Ce sont aussi les entreprises pétrochimiques, qui rejettent le pétrole à même le sol. Le 5 juin
dernier, la police péruvienne a voulu stopper une manifestation contre la destruction de leur
environnement. L’intervention s’est terminée en carnage, on a compte jusqu’à 84 morts.
Ce sont aussi les orpailleurs, comme Mining Corporation, qui ont eu recours à l’armée régulière
Colombienne afin de faire fuir les indigènes qui vivaient sur le lieu d’implantation. 25 hommes
ont trouvé la mort, dont 3 enfants, 3 êtres innocents.

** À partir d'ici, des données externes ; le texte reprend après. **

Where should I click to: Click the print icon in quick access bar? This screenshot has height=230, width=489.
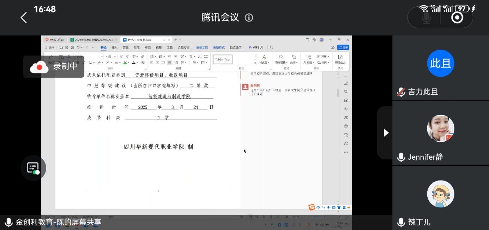pyautogui.click(x=66, y=47)
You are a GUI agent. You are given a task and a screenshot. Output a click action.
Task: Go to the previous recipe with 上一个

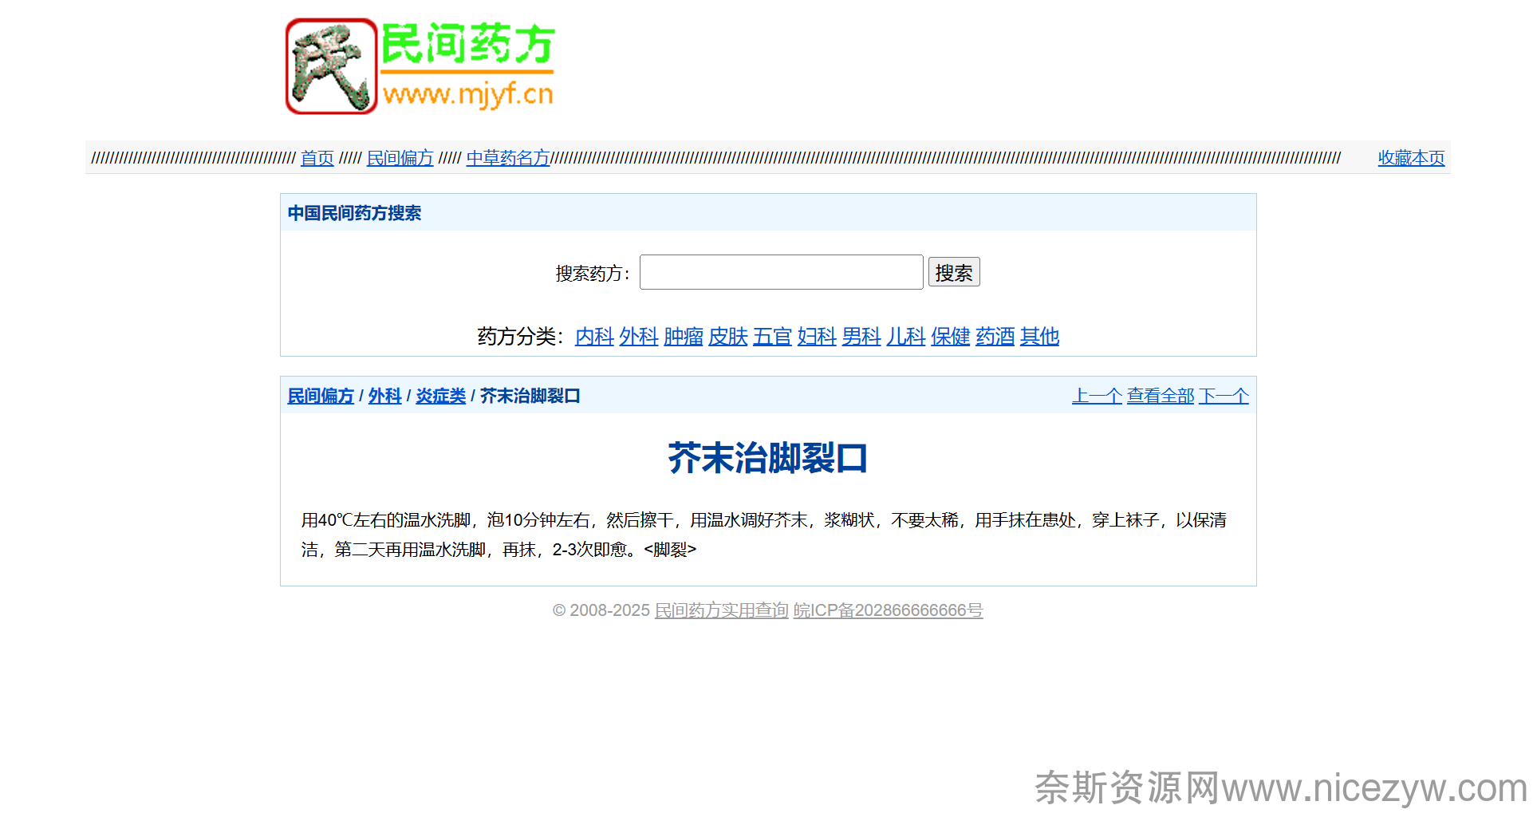point(1097,396)
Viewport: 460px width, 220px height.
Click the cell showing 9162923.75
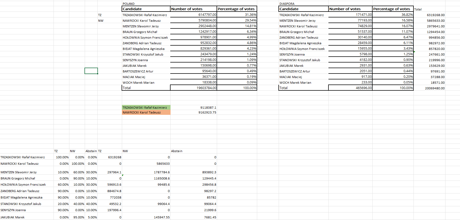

Mais ces entreprises ne sont pas les seules responsables du génocide que subissent les
autochtones, nous tous, contribuons à ces crimes. Car c’est à ce prix, que nous mangeons de la
viande, nourrie avec du soja, et meublons nos maisons en Europe.
Ne soyons pas lâches, ne fermons pas les yeux aux malheurs du monde, agissons !
Chateaubriand l’a dit, « les forêts précèdent les peuples, les déserts les suivent ». Cependant, il est
encore temps de modifier cette phrase, et ne pas oublier, que des hommes vivent encore en
harmonie avec la nature. Nous tous, dans cette salle, avons le pouvoir d’améliorer leur condition de
vie. Nous devons simplement suivre certaines règles comme éviter les produits à base de soja, ne pas
oublier qu’une simple table en acajou peut être cause de mort. Bien évidemment, il faut donner aux
victimes le droit de parole, médiatiser leurs conditions de vie afin que le monde sache ce que leur fait
subir la mondialisation, ce que nous leur faisons subir, et leur apporter le soutien financier nécessaire
à leur défense. Nous devons soutenir les Etats qui créent des réserves et les ONG comme Survival, qui
tentent de les protéger. Ce qui se passe en Amazonie, se produit également en Afrique et en
Indonésie. N’oublions pas, que les derniers hommes libres, doivent être respectés dans leur intégrité
sociale, culturelle et intellectuelle.
Les Guaranis, peuple pacifique du brésil et du Paraguay sont en quête de la « Terre sans mal »,
indiquée par leurs ancêtres, où ils pourront vivre sans souffrance ni douleur. Ce lieu, espérons qu’ils le
trouveront, pour qu’ils puissent de nouveau dire : « là où sont mes pieds, je suis à ma place ».